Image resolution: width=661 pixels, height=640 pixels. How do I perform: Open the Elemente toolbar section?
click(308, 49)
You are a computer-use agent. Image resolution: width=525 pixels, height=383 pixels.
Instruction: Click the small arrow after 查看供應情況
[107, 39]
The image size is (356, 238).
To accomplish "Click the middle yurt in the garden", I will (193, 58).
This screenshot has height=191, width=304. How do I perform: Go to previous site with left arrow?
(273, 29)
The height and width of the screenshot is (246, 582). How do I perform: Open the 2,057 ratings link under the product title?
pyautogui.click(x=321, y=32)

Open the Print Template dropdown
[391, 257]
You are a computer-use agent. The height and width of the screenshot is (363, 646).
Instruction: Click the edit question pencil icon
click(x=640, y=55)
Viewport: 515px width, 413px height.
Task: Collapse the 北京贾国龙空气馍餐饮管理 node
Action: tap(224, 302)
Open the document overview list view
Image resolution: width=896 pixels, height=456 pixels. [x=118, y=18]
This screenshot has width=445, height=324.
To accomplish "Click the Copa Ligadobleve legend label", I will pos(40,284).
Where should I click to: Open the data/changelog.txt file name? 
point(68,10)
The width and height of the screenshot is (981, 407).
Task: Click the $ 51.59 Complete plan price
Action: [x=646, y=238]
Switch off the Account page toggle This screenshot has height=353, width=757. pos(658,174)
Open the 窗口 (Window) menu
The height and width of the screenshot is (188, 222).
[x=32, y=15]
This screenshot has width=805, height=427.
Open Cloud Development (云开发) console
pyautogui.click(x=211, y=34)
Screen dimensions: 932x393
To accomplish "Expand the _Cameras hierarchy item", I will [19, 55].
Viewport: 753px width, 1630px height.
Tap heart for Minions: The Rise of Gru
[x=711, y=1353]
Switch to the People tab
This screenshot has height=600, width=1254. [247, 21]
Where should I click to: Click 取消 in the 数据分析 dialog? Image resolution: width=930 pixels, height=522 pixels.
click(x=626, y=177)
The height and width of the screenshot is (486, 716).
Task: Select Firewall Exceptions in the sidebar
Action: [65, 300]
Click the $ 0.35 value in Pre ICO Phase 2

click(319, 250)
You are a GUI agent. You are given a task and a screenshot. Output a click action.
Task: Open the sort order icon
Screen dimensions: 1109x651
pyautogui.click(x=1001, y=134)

..............................

Aim of the task:
Return each line of the data where the word "accomplish" appears.

Completed task:
To accomplish "Click the middle yurt in the garden", I will (193, 58).
To accomplish "Click the Copa Ligadobleve legend label", I will pos(40,284).
To accomplish "Expand the _Cameras hierarchy item", I will [19, 55].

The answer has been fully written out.